Well, there is the large Dance Macabre text on the chest but to be honest, it doesn’t really bother me. The font chosen matches the image well and it’s not as if I would be promoting a big evil corporation with sweatshops in Bangladesh.
The designs are produced by Paul Dobson and printed locally to North East England.
The original tag has been cut off and replaced with a Dance Macabre tag. It looks good. There is also a separate size tag and care label.
There was a small throwaway promotional flyer in the envelope with some details about the store. Basically:
- They are limited editions.
- Edition no. is on the price tag.
- Designed and sold exclusively by Dance Macabre.
The website is clean and easy enough to navigate. I would put a link to the online store on the top navigation as well. I would also add clearer and larger images of the clothes on the home page. (Actually high-resolution are needed on other pages too.) It’s not a pretty website and I really don’t know why they would want pictures of houseflies on the banner header of every page.

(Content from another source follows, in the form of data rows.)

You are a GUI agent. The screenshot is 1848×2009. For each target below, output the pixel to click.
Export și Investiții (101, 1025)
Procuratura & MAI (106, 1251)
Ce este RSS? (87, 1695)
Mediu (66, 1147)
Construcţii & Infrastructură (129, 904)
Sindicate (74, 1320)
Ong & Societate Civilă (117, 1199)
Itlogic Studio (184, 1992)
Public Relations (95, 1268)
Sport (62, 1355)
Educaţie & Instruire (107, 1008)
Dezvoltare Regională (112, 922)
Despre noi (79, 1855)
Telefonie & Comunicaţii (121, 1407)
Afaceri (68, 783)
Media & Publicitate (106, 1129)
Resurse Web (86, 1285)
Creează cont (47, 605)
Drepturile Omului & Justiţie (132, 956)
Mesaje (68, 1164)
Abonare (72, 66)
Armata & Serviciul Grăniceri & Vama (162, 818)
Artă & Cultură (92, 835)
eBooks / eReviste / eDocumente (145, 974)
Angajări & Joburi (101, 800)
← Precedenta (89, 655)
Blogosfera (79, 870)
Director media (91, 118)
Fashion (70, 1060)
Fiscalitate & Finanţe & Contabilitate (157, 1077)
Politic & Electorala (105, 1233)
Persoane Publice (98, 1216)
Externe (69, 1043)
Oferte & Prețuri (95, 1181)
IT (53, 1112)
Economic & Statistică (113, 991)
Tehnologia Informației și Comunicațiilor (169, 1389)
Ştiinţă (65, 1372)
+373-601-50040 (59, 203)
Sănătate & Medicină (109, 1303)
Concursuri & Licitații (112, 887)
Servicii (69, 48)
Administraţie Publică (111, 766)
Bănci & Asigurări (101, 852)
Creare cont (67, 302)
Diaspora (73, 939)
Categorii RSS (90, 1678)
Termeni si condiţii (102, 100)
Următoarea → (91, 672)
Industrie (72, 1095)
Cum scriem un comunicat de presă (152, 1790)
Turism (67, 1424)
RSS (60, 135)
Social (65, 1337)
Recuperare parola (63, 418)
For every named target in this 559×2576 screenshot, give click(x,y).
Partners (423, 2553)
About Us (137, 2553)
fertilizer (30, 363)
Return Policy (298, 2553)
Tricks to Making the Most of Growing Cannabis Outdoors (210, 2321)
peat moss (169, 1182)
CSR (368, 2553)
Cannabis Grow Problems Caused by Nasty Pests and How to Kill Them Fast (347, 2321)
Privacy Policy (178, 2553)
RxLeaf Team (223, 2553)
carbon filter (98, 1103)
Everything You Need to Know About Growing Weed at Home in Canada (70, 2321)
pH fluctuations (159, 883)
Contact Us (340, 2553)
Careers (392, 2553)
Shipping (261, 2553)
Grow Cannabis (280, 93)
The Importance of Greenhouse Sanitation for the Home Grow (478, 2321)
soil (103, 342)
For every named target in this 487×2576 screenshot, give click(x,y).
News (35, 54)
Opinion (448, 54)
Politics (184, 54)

There is a small but interesting collection of t-shirts, hoodies, sweaters, artwork and jewelry.
T-Shirts are priced from £10 to £25 which is quite reasonable for limited edition t-shirts and practically a bargain for original tees in the UK.
The t-shirt can’t be faulted for quality or the design work. While their main outlet is more than likely their physical store in Middlesbrough their website does represent their brand so I think it deserves a redesign with a theme that would complement the products in the store.